• Connecting the device to the water, heating and freon pipelines (5m) with installation materials.
  • Standard installation always includes:
    • • shut-off valves, air separators, mud filters, heating system pressure gauge,
    • • expansion tanks for heating and domestic water, system filling and draining valves,
      • pipeline marking,
      • covering the freon pipeline with a box outdoors up to 2m,
      • drilling a hole in the wall (up to 50 cm thick), except reinforced concrete, earthenware, stone, red brick, etc. (upon agreement for an additional fee),
    • • system start-up and configuration and customer training.

Preliminary work by the customer before installing the air-to-water heat pump:

• To make the electrical connection, a properly grounded cable must be brought either to the OUTDOOR PART of the heat pump with a margin of 2m or to the INDOOR PART with a margin (pipe length) TO THE OUTDOOR PART (the cross-section of the wire depends on the heat pump model)
• The electrical panel must have a circuit breaker corresponding to the heat pump model and the power cable connected under the fuse in the panel. Specify the fuse size according to the heat pump model;
• The circuit breaker must be routed past the building’s residual current device.
• In the case of additional circulation pumps, bring a separate power supply to each pump directly from the panel;
• To connect the online module, bring a cable with a CAT5/CAT6 connector to the heat pump with a margin of at least 2m.

How a geothermal heat pump works?

Ground collector circuit (1)

1) A frost-resistant liquid (ground collector liquid) circulates in a pipe (ground collector) from the heat pump to the heat source (ground/soil/lake). To use the energy from the heat source, the ground collector liquid warms up by a few degrees, from a temperature of about -3 °C to a temperature of 0 °C.

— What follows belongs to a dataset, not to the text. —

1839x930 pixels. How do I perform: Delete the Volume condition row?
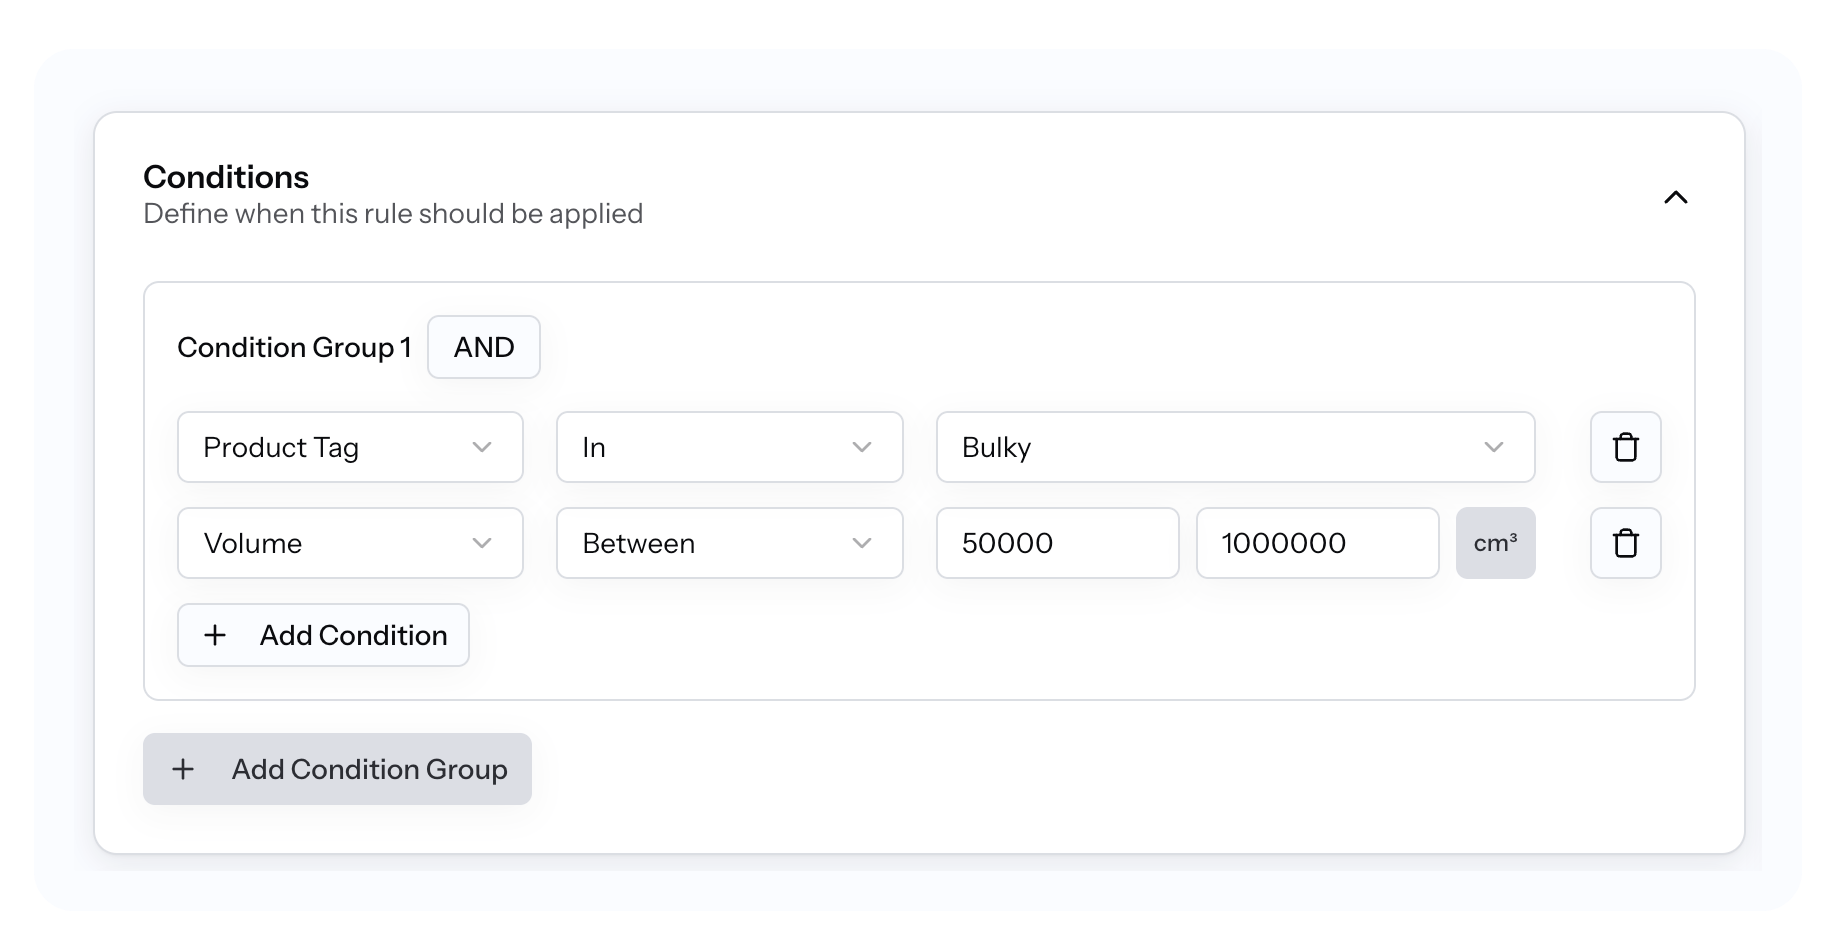tap(1625, 543)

2) The ground collector liquid moves to the heat pump evaporator. Here, the ground collector liquid releases its thermal energy and its temperature drops a few degrees. The liquid then moves back to the heat source to acquire new energy.

Refrigerant circuit (2)

3) Another liquid circulates in the closed system of the heat pump – the refrigerant, which also passes through the evaporator. The refrigerant is characterized by a very low boiling point. In the evaporator, the refrigerant absorbs thermal energy from the ground collector liquid and boils.

4) The steam produced during boiling is fed to the compressor, where the pressure increases as the steam is compressed and the temperature of the steam rises significantly from a temperature of about 5°C to a temperature of about 100°C.

5) From the compressor, the steam is pressed further into a heat exchanger – a condenser, where the heat energy is released into the house’s heating system. The steam is then cooled and condensed back into a liquid state.

6) Since the pressure is still high, the refrigerant passes through an expansion valve, where the pressure drops and the refrigerant’s original low temperature is restored. The refrigerant has now completed a full cycle and is fed back into the evaporator, where the whole process starts over again.

Heating circuit (3)

7) The heat energy that the refrigerant has released in the condenser is now acquired by the boiler part of the heat pump.

8) The heating water circulating in the closed system transfers the heat energy of the heated water to the house’s domestic hot water boiler and radiators/underfloor heating.

There are several stages to installing a ground source heat pump. Usually, a ground collector is first installed in the ground, which takes 1-3 working days. Then the heat pump is installed and then the heat pump is connected to the ground collector. In the final stage, the ground collector is filled with coolant and the heating system with heating water or heat carrier. Finally, the electrical connections are made, the heat pump is set up and the system is checked for operation.